My Little Journey with ‘Start, Bench, Sell’
Alright, let me tell you about this little process I kinda stumbled into. I call it my ‘start, bench, sell’ thing. It’s not some big business strategy, just how things sometimes work out for me with ideas or small projects.

So, it usually starts like this: I get an itch. Maybe I see a small problem, something annoying in my own workflow, or just get curious about a new piece of tech. I don’t overthink it much. I just dive in. For example, a while back, I got tired of how I was tracking my notes for different clients. It was messy.

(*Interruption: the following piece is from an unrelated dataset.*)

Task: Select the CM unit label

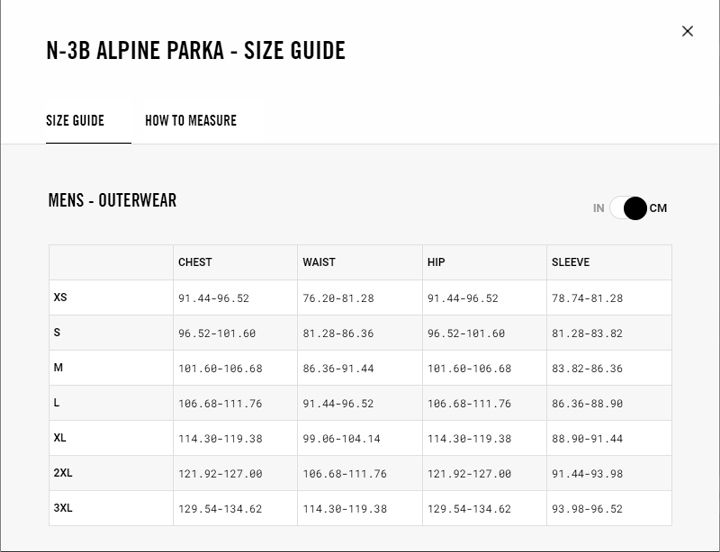Action: pos(658,208)
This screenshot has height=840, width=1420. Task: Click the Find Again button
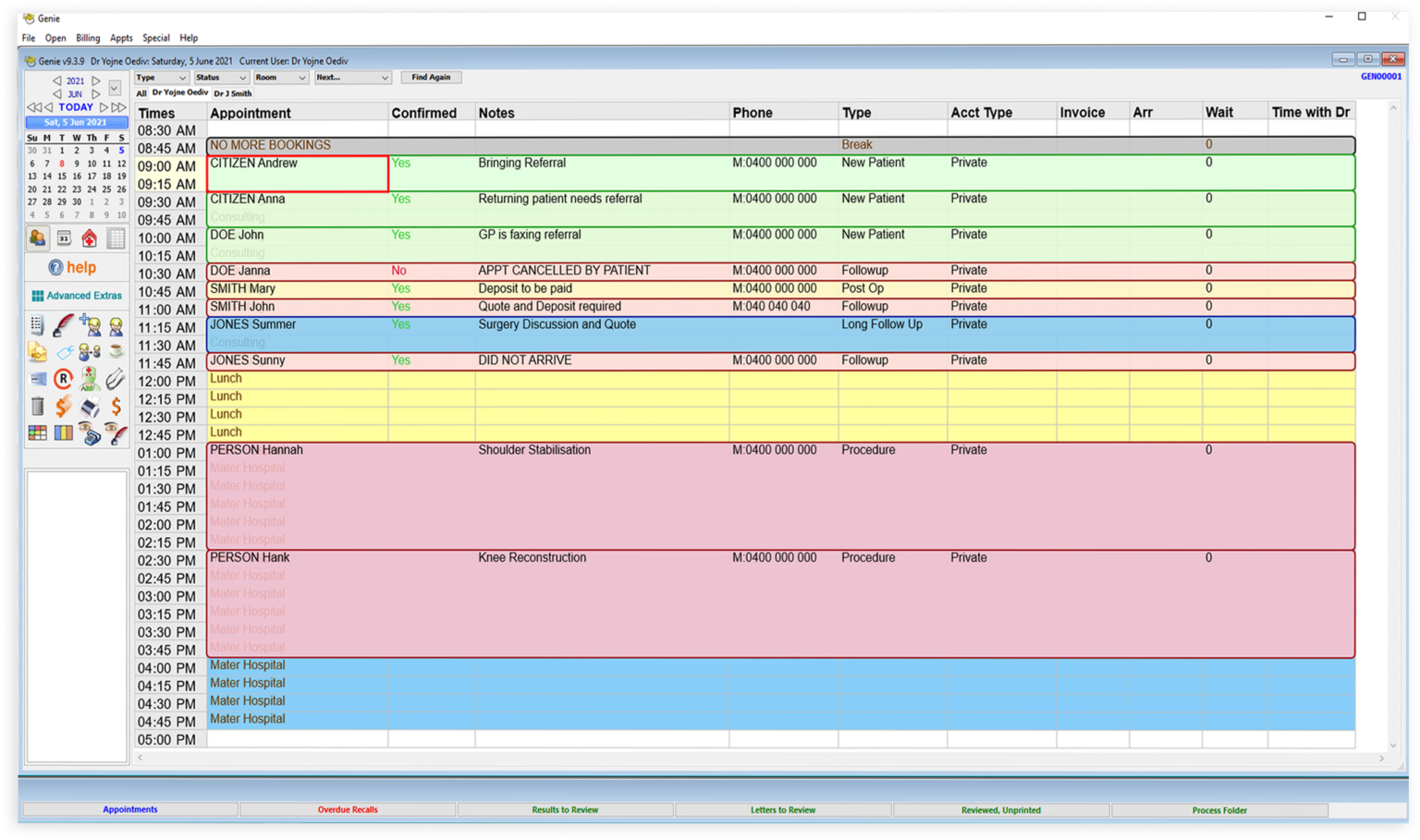coord(431,77)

I figured, hey, maybe I can build a tiny tool for myself. Nothing fancy, you know? So I fired up my computer, picked some tools I was vaguely familiar with, and just started coding. Didn’t make a big plan. Just started putting pieces together. Spent maybe a few evenings, a weekend here and there. Got a basic version working. It did the job, mostly. That’s the ‘start’ part. Just getting something off the ground, even if it’s rough.
Putting Things on the Shelf
Then comes the bench phase. This happens naturally most times. Maybe the initial excitement wears off. Or, more often, real life kicks in. The day job gets demanding, family needs attention, or I just get pulled into something else that seems more important at the time.
So, that little tool I built? It got benched. I didn’t delete it or throw it away. I just… stopped working on it. It sat there, on my hard drive, maybe in a folder somewhere I’d occasionally see. It wasn’t actively being used or developed. Just sitting on the sidelines, waiting. Sometimes things sit on the bench for weeks, sometimes months, sometimes even longer. I don’t really worry about it. It’s just parked there.
Bringing it Back into Play
Now, the sell part isn’t always about money. For me, it’s more about finding a use for that thing I benched. It’s bringing it back into the game. This part is usually unexpected.

Like with that note-tracking tool. Months later, I was chatting with a colleague who mentioned a similar frustration. Suddenly, I remembered my benched project! I dug it up, blew off the digital dust, and showed it to them. It was still basic, still a bit clunky. But the core idea was sound.
We tweaked it a little together, cleaned it up just enough. And bam! It found a new life. It wasn’t sold for cash, but it ‘sold’ its usefulness. It got off the bench and started solving a real problem for someone else, not just me. It felt good to see something I started, then parked, actually become useful later on.
So yeah, that’s my ‘start, bench, sell’ cycle. It’s not planned, just something I noticed happens. Start something simple, let it rest if needed, and sometimes, an opportunity comes along to put it back into play. Works for me.